_Task to complete_. Give back each line of the material that contains the word "badge".

_Source material_.
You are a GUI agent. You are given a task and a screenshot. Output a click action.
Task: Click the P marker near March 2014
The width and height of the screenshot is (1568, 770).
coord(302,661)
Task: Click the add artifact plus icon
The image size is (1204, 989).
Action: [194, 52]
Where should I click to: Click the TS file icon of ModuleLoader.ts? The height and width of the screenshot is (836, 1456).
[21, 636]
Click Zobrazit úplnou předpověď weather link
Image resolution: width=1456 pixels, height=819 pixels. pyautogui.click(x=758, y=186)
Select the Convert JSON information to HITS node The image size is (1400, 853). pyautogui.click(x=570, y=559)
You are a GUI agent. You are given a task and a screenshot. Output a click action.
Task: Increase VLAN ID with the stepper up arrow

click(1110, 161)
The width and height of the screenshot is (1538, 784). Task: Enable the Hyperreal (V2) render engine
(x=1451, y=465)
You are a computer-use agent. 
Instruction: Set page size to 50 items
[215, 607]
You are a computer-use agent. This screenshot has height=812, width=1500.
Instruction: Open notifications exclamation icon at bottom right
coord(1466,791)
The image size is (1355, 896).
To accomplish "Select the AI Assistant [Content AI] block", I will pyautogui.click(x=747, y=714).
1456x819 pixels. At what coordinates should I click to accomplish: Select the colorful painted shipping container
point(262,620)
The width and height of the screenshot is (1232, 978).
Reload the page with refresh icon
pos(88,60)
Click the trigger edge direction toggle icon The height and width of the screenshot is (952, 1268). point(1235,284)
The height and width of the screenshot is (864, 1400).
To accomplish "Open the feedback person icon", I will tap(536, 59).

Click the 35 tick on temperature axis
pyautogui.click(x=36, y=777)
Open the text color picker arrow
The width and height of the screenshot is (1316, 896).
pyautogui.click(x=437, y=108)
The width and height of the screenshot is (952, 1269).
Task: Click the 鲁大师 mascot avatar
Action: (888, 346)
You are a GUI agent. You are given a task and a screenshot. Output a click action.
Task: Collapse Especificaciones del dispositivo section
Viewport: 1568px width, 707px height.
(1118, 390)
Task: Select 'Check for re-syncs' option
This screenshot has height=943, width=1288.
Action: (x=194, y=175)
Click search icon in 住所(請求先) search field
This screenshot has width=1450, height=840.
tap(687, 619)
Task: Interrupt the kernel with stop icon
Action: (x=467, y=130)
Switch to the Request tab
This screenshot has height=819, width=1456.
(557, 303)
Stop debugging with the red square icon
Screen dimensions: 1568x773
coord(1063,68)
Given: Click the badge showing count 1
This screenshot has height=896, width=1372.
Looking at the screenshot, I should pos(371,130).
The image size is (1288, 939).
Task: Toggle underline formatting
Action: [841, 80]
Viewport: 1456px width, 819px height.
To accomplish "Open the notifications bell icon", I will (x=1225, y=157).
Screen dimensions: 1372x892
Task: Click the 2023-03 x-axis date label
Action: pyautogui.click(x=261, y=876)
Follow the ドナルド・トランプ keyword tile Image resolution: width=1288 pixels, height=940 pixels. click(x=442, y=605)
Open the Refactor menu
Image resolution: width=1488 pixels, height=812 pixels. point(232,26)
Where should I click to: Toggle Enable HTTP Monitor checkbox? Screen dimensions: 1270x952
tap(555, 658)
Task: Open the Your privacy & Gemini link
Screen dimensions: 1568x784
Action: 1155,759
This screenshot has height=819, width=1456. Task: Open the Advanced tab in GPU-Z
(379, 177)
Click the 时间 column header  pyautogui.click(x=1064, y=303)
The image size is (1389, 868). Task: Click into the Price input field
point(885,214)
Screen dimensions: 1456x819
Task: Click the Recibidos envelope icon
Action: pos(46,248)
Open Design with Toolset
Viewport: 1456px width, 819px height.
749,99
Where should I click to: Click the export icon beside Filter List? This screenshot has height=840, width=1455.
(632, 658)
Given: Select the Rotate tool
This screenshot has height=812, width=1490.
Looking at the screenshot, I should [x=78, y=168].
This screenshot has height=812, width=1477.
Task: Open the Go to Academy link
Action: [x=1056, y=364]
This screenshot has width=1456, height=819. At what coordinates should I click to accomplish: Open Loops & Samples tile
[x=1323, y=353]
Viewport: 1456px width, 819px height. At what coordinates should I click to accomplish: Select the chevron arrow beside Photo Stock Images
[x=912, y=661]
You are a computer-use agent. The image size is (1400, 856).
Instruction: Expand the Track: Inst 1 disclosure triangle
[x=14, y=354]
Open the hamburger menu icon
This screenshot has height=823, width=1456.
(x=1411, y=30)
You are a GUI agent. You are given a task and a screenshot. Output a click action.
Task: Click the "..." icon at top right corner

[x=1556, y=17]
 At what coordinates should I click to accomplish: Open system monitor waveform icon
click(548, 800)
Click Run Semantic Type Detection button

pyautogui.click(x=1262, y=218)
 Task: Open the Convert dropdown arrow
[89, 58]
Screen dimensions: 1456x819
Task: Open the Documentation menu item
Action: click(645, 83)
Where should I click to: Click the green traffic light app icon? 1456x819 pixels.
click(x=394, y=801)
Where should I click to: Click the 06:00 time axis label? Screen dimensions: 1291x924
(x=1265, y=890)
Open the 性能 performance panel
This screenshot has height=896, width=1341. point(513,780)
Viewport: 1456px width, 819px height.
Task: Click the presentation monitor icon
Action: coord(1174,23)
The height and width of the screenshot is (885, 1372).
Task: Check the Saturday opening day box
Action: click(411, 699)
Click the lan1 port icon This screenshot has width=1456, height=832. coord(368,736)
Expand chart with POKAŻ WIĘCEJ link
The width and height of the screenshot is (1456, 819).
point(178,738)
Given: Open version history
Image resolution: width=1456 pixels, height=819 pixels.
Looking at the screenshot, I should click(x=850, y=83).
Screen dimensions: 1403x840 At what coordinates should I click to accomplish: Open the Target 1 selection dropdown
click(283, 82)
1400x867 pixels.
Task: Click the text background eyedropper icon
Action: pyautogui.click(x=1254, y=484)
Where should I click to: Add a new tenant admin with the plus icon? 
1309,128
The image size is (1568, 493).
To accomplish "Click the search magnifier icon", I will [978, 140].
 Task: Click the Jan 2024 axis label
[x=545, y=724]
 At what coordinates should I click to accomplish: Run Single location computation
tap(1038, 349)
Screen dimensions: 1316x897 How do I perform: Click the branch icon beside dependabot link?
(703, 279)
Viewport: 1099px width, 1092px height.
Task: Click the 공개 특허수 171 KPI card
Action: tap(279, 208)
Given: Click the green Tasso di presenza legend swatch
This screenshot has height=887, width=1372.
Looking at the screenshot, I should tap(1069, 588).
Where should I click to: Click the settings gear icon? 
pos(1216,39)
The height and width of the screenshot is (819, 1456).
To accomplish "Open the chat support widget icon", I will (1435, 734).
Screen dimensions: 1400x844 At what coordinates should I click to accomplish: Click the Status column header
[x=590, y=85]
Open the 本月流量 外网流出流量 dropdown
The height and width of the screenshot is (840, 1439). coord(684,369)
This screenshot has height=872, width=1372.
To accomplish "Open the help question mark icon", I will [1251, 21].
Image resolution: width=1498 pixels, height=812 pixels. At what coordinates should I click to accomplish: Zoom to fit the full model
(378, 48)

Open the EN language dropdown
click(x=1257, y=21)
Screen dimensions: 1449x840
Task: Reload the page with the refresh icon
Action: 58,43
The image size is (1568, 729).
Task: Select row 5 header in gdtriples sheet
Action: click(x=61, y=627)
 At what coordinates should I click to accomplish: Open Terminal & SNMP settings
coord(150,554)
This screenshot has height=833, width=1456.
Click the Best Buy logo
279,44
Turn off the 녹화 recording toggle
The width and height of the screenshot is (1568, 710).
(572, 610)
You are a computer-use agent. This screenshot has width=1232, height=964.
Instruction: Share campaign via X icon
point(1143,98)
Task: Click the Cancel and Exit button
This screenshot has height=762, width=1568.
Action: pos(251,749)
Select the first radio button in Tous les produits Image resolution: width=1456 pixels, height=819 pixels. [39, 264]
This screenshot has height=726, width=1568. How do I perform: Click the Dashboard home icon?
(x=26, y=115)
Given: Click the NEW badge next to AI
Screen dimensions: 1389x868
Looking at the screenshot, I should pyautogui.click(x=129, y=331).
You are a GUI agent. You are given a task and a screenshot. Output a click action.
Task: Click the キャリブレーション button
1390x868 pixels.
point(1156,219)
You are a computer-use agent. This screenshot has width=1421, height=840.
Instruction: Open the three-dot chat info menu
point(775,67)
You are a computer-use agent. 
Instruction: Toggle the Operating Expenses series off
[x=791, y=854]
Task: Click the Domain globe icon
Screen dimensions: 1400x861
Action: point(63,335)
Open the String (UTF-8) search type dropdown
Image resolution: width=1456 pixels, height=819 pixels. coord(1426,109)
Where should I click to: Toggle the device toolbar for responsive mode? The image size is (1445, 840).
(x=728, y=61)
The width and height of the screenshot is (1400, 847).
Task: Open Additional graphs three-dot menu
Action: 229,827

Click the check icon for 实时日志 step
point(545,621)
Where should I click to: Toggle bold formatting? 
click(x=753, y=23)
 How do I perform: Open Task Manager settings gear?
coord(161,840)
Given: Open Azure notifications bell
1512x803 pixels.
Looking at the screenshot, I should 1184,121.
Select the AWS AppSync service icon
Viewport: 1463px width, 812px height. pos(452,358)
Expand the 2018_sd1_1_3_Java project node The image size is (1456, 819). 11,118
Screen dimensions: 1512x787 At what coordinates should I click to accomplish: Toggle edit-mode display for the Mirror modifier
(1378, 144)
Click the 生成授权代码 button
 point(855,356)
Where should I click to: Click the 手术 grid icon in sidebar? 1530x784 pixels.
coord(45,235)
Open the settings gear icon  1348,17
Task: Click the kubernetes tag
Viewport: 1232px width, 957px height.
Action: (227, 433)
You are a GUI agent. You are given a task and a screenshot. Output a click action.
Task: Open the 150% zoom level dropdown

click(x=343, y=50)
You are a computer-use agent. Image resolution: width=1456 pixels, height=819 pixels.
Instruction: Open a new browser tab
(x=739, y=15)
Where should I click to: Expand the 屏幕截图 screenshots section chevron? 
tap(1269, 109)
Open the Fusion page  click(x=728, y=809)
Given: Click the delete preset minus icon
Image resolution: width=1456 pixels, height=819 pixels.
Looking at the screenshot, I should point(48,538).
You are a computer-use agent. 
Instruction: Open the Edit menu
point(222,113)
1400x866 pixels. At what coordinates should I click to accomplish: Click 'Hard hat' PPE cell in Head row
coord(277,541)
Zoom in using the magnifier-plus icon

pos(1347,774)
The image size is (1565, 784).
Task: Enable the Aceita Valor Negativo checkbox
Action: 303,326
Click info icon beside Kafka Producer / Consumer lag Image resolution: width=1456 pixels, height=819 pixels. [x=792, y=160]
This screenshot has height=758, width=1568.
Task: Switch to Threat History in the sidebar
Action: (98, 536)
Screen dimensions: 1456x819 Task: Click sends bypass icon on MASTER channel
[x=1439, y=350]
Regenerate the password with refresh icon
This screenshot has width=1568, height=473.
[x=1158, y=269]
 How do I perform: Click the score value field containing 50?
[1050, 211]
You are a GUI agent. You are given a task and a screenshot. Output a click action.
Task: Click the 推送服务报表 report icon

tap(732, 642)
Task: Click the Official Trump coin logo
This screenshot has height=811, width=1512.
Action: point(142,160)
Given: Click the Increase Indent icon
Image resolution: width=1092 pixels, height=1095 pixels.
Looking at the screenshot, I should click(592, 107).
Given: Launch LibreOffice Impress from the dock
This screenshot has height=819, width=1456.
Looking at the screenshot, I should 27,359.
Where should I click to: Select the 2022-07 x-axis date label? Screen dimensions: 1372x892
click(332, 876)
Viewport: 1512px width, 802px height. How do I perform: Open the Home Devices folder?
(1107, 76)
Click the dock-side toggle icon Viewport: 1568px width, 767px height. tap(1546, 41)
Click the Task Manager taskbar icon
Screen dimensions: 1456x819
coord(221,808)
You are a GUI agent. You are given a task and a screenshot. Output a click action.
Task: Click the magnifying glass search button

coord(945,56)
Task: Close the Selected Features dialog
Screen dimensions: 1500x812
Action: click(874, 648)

_Solution_.
Given: Click the badge showing count 1
Given: Click the NEW badge next to AI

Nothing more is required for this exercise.